La bambina rimasta gravemente ferita dopo la caduta dal balcone a Catanzaro lo scorso aprile è ufficialmente fuori pericolo. Arrivata al Gaslini in condizioni critiche, presentava "una gravissima lesione traumatica dell’aorta toracica, una lacerazione epatica a tutto spessore, importanti contusioni polmonari e un trauma cranico", un quadro clinico tra i più complessi in ambito pediatrico. Grazie al lavoro dell’équipe multidisciplinare dell’ospedale genovese, l’aorta è stata ricostruita con un intervento cardiochirurgico d’urgenza e oggi la bambina non presenta danni neurologici né deficit motori.
Il direttore della Cardiochirurgia, Guido Michielon, ha spiegato che l’aorta era "completamente separata per un tratto di circa quattro centimetri" e che l’intervento, eseguito con supporto ECMO, ha permesso di ripristinare il flusso e la funzionalità del polmone sinistro. Un risultato definito "il migliore possibile".

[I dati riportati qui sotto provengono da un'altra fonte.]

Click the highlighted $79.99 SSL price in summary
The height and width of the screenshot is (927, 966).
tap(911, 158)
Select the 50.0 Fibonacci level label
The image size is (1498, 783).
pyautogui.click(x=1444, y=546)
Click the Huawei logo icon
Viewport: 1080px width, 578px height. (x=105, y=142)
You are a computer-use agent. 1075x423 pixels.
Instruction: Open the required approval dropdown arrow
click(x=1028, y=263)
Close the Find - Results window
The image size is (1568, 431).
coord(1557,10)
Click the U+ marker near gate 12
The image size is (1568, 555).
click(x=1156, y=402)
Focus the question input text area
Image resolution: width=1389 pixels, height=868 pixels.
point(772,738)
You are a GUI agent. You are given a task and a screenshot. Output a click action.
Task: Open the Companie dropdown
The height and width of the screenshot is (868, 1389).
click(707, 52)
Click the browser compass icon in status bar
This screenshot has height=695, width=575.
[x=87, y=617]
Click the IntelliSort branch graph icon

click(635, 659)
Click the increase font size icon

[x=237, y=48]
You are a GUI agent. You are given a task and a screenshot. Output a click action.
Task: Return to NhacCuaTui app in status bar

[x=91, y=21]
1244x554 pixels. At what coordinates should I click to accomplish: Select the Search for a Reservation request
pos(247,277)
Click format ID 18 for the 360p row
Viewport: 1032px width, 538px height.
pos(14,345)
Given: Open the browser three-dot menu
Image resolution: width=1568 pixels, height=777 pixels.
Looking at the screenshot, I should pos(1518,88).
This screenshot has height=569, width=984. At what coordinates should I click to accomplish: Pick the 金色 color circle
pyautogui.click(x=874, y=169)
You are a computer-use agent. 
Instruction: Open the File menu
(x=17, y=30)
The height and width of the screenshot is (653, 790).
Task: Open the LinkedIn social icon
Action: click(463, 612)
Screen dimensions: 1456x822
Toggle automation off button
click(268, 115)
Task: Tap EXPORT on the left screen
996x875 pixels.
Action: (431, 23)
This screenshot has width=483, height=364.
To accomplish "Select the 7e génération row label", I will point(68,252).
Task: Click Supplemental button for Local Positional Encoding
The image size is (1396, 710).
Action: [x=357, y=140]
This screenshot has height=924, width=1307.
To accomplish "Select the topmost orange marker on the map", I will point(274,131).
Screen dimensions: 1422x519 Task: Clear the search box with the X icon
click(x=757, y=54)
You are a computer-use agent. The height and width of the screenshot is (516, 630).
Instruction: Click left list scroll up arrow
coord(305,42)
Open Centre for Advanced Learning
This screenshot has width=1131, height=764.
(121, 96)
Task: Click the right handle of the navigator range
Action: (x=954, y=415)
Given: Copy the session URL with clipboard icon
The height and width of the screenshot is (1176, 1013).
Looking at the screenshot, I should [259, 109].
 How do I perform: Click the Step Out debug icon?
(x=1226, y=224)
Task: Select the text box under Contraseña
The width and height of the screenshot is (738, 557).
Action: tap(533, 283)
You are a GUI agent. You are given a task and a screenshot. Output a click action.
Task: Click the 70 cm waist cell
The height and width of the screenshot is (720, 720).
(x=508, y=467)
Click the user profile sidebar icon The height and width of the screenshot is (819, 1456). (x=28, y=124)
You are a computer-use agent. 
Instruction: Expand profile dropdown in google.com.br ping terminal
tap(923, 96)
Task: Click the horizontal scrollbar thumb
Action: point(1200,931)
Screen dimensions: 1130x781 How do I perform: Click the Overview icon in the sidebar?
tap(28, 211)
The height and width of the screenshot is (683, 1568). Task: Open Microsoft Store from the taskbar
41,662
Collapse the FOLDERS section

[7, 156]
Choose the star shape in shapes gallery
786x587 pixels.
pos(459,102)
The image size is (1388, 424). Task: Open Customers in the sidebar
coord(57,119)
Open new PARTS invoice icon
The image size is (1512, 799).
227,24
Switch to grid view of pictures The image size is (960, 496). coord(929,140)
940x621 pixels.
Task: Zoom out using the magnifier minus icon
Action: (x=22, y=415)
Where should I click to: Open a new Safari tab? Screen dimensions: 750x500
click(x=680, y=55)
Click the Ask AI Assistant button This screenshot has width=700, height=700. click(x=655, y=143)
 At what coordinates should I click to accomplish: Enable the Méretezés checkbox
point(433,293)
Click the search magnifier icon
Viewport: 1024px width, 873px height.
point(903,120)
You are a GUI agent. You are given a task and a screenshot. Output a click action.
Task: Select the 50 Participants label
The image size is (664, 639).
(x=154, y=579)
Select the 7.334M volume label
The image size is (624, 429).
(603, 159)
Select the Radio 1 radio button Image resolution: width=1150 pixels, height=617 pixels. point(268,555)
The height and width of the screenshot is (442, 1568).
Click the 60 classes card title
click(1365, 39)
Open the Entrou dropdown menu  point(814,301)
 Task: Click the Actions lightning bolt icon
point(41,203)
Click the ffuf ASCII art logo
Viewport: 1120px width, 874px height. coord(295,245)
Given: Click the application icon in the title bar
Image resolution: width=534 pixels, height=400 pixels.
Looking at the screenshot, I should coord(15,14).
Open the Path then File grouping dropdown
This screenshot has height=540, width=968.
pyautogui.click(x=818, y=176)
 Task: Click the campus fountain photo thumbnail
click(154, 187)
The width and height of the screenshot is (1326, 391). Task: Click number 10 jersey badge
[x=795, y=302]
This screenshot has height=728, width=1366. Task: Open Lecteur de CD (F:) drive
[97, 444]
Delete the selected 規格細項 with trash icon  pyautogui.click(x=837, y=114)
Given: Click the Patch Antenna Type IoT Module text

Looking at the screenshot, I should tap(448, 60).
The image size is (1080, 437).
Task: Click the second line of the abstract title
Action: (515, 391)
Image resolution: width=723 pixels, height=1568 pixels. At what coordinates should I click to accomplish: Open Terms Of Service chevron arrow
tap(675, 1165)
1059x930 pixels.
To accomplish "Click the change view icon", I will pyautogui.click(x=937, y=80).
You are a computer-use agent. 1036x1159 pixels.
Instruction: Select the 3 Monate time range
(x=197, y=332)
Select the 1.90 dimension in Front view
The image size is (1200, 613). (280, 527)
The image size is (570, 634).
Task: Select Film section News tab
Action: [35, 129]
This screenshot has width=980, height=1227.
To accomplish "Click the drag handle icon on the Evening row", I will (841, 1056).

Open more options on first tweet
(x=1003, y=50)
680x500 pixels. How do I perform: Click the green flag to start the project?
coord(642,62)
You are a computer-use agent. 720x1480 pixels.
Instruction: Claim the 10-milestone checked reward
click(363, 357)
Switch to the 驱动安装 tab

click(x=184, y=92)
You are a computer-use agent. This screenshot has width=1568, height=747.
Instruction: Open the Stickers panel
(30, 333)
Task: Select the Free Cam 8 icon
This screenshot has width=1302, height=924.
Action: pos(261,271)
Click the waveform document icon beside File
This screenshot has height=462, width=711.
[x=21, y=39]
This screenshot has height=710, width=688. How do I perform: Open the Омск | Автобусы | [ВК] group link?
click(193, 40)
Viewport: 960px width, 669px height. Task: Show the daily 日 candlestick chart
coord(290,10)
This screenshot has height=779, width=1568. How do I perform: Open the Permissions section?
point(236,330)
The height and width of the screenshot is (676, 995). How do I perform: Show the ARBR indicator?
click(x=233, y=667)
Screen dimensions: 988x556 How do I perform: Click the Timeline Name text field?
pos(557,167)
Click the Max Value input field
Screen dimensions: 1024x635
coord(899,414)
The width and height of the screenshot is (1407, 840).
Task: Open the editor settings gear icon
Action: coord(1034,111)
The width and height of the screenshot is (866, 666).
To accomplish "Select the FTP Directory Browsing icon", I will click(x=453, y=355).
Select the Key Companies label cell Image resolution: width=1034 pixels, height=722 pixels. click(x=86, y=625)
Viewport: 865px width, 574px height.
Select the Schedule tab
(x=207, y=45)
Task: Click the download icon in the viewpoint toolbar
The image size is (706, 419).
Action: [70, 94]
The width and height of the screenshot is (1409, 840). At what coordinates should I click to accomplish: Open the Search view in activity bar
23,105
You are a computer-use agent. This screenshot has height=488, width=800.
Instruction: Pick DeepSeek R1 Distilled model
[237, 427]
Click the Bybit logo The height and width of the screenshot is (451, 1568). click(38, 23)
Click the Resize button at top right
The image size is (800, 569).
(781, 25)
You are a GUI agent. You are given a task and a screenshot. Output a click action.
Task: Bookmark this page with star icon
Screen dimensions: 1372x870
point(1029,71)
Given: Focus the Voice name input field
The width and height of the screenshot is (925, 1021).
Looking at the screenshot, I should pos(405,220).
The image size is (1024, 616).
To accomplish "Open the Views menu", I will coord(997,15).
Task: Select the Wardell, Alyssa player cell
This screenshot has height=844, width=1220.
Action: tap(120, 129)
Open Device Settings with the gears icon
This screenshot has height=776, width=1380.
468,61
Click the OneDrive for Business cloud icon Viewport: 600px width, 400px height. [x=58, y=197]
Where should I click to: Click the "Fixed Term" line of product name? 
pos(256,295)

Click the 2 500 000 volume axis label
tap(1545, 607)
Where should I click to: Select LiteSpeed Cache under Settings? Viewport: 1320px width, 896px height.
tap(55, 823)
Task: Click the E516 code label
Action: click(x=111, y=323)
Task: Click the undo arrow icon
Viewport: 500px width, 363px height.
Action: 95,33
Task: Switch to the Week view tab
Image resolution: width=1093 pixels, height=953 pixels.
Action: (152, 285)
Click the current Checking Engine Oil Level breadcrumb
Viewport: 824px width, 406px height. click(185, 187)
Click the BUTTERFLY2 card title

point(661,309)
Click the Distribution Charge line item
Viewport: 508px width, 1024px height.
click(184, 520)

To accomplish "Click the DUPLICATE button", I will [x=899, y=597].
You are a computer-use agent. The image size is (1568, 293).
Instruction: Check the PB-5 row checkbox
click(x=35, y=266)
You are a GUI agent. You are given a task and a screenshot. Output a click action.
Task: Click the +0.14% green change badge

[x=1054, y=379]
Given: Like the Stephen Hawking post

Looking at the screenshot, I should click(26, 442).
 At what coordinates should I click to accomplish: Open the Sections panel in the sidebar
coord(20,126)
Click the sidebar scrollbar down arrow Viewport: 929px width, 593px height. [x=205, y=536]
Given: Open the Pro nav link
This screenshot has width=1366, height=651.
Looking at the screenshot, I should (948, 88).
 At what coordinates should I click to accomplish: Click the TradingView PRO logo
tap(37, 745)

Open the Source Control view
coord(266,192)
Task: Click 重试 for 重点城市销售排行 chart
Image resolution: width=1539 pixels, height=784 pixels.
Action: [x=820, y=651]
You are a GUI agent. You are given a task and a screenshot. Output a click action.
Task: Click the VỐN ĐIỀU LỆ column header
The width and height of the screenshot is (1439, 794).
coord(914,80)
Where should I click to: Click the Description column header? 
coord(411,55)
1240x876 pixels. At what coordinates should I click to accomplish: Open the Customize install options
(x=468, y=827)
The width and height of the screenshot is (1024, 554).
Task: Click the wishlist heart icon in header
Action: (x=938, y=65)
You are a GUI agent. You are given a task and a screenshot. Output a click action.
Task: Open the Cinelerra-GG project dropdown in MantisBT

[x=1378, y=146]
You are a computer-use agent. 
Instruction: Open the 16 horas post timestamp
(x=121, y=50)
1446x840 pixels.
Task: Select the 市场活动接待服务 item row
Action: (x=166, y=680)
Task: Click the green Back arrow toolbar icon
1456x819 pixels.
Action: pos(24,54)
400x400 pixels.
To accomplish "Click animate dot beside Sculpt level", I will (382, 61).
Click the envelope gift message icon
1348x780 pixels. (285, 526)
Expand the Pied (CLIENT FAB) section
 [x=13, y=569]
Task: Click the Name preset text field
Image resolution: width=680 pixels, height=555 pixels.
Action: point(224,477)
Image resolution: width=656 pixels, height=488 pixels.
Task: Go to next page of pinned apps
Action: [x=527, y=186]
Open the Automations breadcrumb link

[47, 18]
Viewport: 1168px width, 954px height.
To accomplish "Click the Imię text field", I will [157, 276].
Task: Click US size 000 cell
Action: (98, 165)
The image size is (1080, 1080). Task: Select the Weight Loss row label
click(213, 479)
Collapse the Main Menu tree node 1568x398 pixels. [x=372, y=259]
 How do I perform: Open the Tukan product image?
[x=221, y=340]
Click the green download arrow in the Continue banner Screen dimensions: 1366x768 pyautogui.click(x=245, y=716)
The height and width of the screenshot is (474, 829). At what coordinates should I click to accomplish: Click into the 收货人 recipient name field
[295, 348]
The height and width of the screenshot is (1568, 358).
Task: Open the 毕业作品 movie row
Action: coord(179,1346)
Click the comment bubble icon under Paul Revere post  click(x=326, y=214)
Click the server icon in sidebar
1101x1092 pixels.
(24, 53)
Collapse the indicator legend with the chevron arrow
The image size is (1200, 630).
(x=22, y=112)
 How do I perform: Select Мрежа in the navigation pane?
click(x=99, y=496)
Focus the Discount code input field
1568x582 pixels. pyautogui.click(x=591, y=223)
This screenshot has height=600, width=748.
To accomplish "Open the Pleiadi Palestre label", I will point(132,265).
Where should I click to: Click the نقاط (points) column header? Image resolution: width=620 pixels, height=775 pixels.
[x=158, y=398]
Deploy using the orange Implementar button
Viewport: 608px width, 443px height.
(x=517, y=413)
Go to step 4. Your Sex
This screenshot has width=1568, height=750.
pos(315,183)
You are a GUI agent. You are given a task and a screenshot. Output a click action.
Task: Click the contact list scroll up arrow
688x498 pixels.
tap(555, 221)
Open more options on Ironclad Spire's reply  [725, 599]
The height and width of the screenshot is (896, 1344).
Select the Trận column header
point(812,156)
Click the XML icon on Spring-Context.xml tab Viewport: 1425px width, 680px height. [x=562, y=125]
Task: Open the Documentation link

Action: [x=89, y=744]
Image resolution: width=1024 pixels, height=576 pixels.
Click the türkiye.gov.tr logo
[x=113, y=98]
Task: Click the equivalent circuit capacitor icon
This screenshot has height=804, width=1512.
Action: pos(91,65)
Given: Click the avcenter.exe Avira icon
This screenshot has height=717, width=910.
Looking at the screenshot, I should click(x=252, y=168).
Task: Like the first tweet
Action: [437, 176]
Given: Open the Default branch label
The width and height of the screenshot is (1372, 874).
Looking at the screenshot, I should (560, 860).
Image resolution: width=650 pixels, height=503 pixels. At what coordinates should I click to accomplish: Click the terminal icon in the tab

Determinante la collaborazione tra il Gaslini e l’AOU "Renato Dulbecco" di Catanzaro, attiva sin dalle prime ore dopo il trauma. Il trasferimento della bambina è avvenuto con un volo sanitario dell’Aeronautica Militare, accompagnata da un medico e un’infermiera della Terapia Intensiva del Gaslini, che hanno garantito continuità assistenziale fino all’arrivo a Genova.
Il caso conferma il ruolo del Gaslini come centro pediatrico di riferimento nazionale e internazionale. La collaborazione con Catanzaro sarà ulteriormente rafforzata da un nuovo atto triennale che prevede la presenza periodica dei chirurghi genovesi in Calabria, attività di teleconsulto e programmi formativi per il personale locale. “Il senso di questa collaborazione è mettere a disposizione il patrimonio di competenze del Gaslini, evitando alle famiglie trasferte inutili e garantendo cure specialistiche anche sul territorio”, ha sottolineato Girolamo Mattioli, direttore del Dipartimento di Scienze Chirurgiche.